3. get_semantic_context("src/changed-file.ts")
   → Understand the context around a changed file

Debug a feature:

1. search_codebase("handlePayment")
   → Find where the symbol is defined and used

2. get_semantic_context("src/services/payment.ts", depth: 3)
   → Pull the file + all its local dependencies

Requirements

  • Node.js ≥ 18
  • Git — required only for get_changed_files
  • ripgrep (optional) — significantly faster search; Synapse falls back to a pure Node.js scanner if rg is not on $PATH

Development

git clone https://github.com/Juanmidev1/synapse-code-mcp.git
cd synapse-code-mcp
npm install

npm run dev          # watch mode (tsx, no compile step)
npm test             # run all tests (Vitest)
npm run typecheck    # type-check without emitting
npm run lint         # ESLint
npm run build        # compile to dist/

Test with MCP Inspector

npm run build
npx @modelcontextprotocol/inspector dist/index.js --root .

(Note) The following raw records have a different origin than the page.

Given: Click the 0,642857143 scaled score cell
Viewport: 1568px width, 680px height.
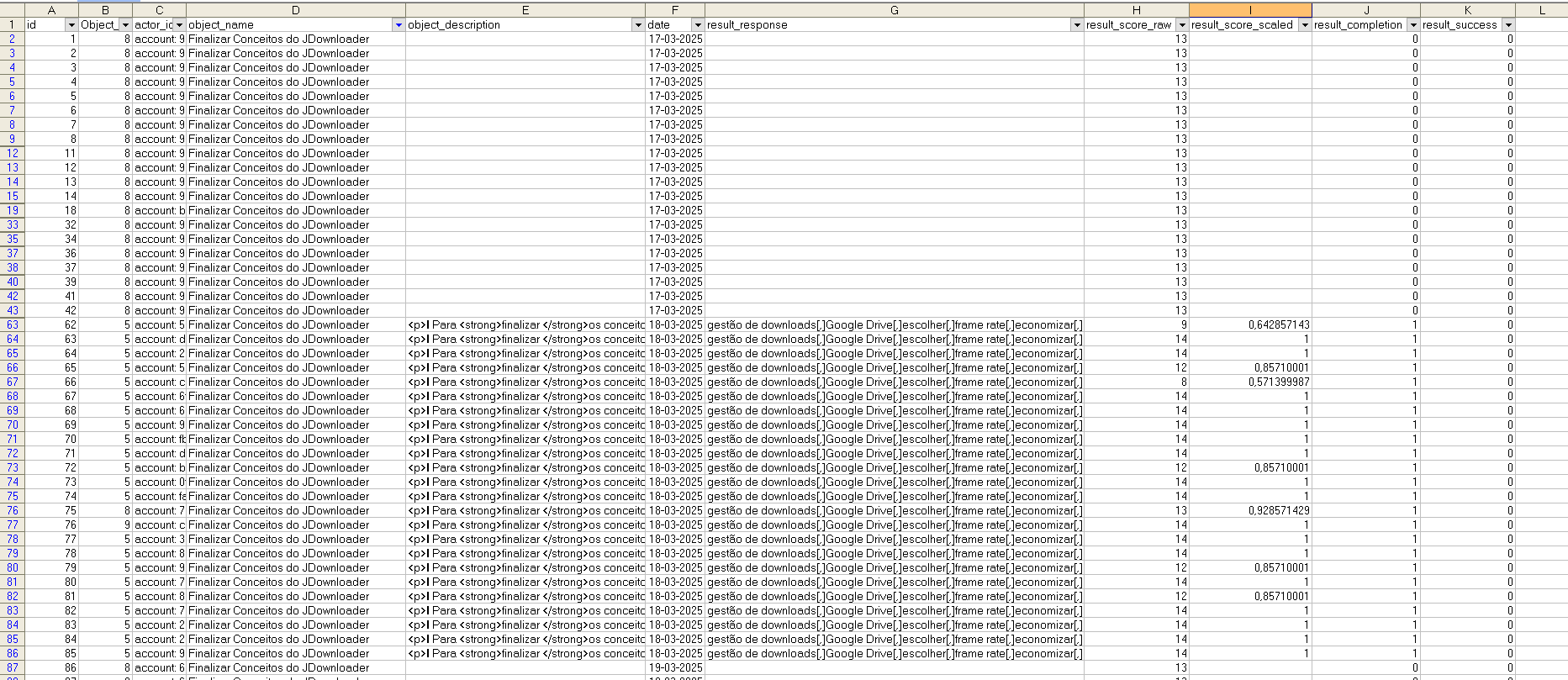Looking at the screenshot, I should pyautogui.click(x=1250, y=325).
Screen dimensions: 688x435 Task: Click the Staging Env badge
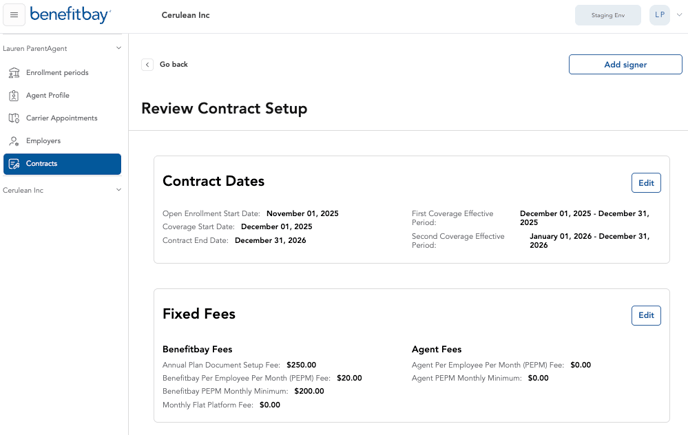[608, 15]
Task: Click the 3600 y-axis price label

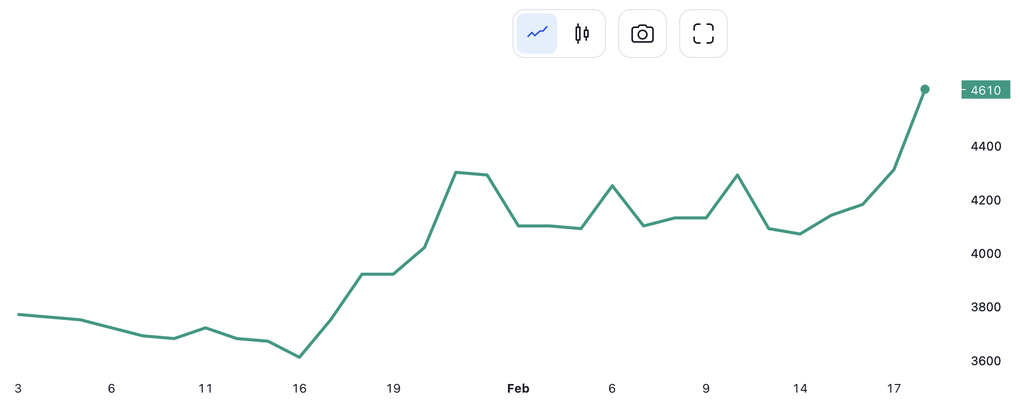Action: [x=985, y=361]
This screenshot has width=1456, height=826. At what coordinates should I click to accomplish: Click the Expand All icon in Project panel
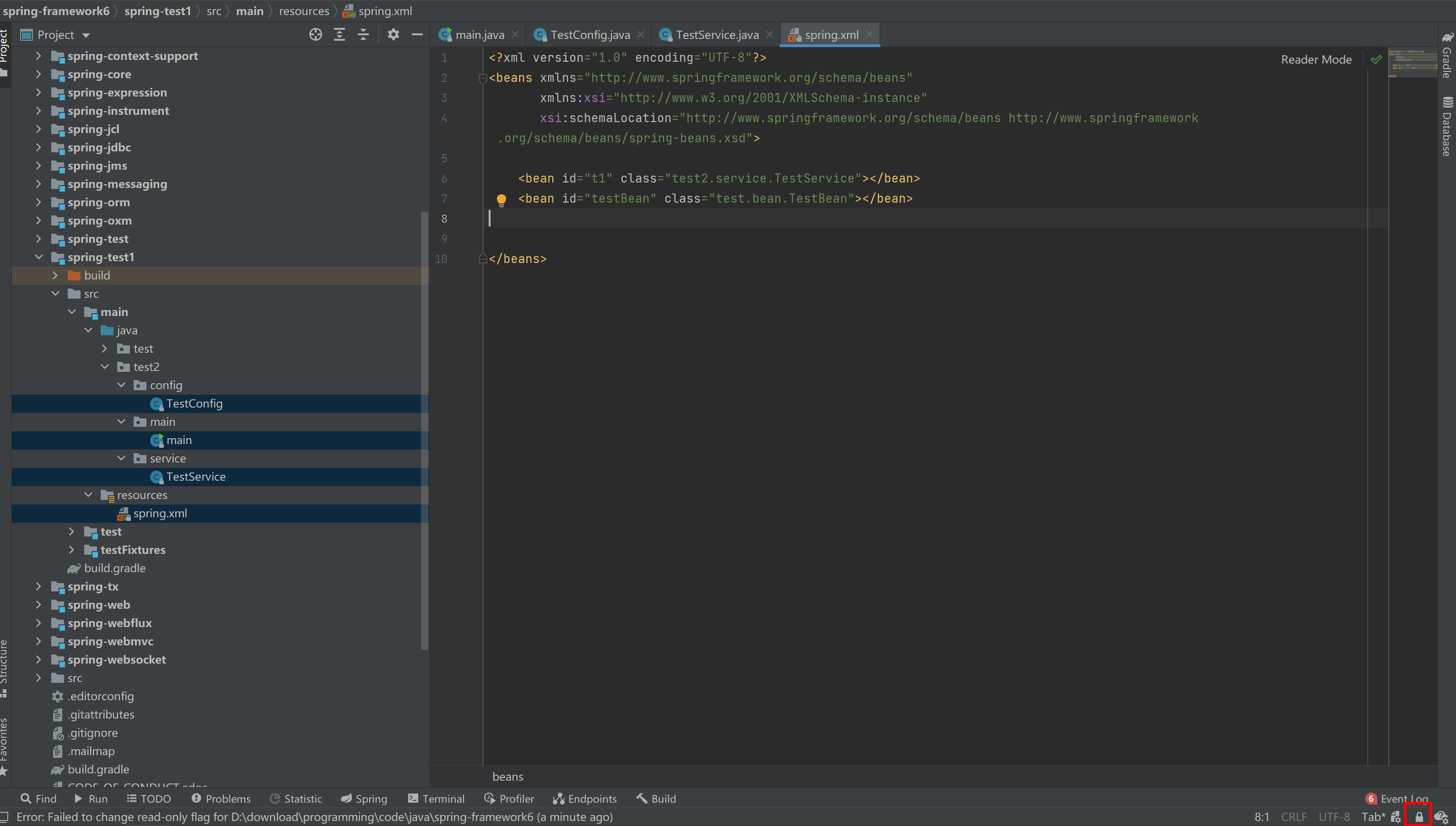click(340, 35)
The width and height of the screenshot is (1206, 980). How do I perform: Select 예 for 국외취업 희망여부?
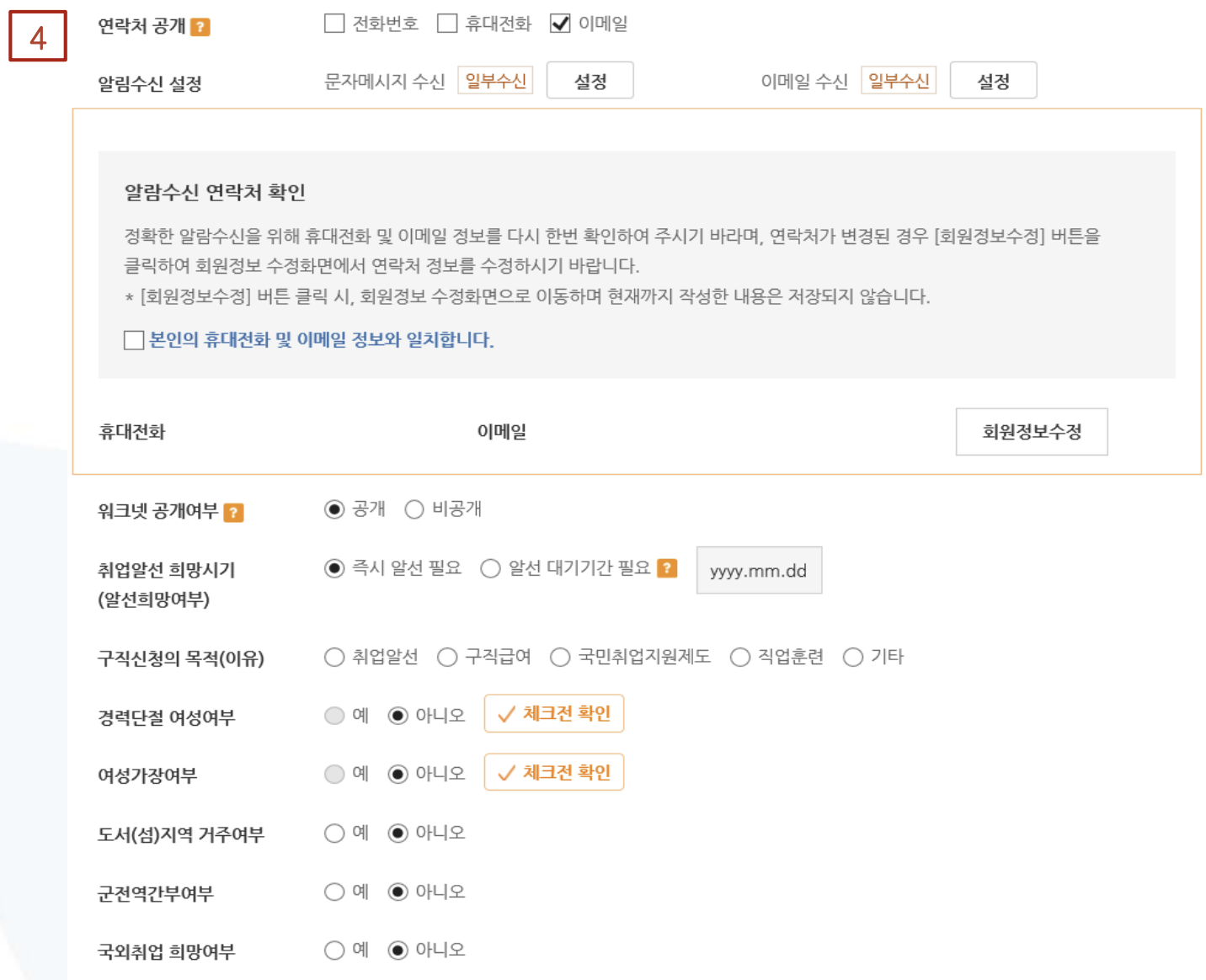tap(334, 950)
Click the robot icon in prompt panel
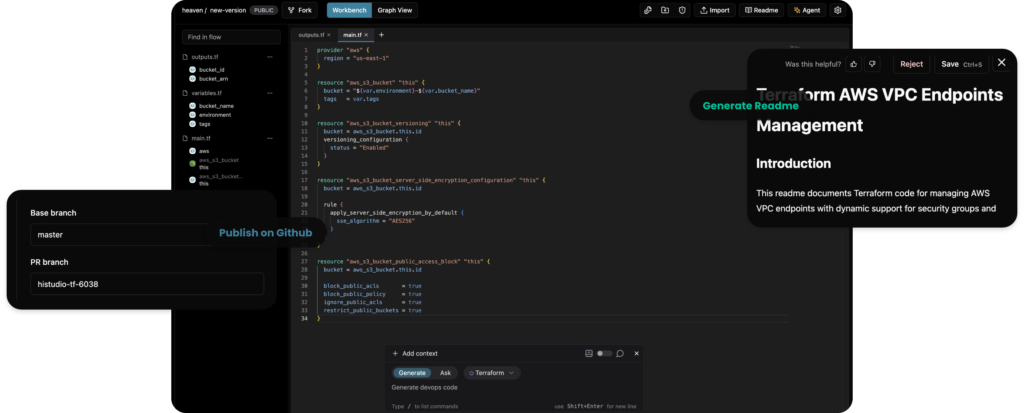The height and width of the screenshot is (413, 1024). (x=588, y=354)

This opens a browser UI where you can invoke all tools interactively and inspect their input/output.

Project structure

src/
  index.ts              CLI entry point, argument parsing
  server.ts             MCP server, tool registration
  tools/                Thin tool handlers (validation + formatting only)
  core/
    fs/                 File tree building, file reading, ignore resolution
    search/             ripgrep adapter + pure-Node fallback
    analysis/           Dependency graph (ts-morph), outline extractor, project indexer, index cache
    git/                Git adapter (diff, changed files)
  config/               Config loading and Zod validation
  types/                Shared TypeScript interfaces
  utils/                Logger (pino), path helpers, typed errors
tests/
  unit/                 Per-module unit tests
  integration/          Tool handler integration tests
  protocol/             End-to-end MCP protocol tests (InMemoryTransport)
  performance/          Benchmark suite with time and heap budgets
  build/                Tests against the compiled dist/ output (catches source-vs-build divergence)

Roadmap

See ROADMAP.md for what is planned and what ideas are open for community contributions.


Contributing

This project is in active early development. Bug reports, feature requests, and pull requests are all welcome — the codebase is intentionally small and straightforward to navigate.

  • CONTRIBUTING.md — how to set up the environment, run tests, commit conventions, and architectural rules
  • CODE_OF_CONDUCT.md — community standards (Contributor Covenant 2.1)
  • ROADMAP.md — what is planned and what is open for community PRs

New to the project? Browse issues tagged good first issue for the best entry points.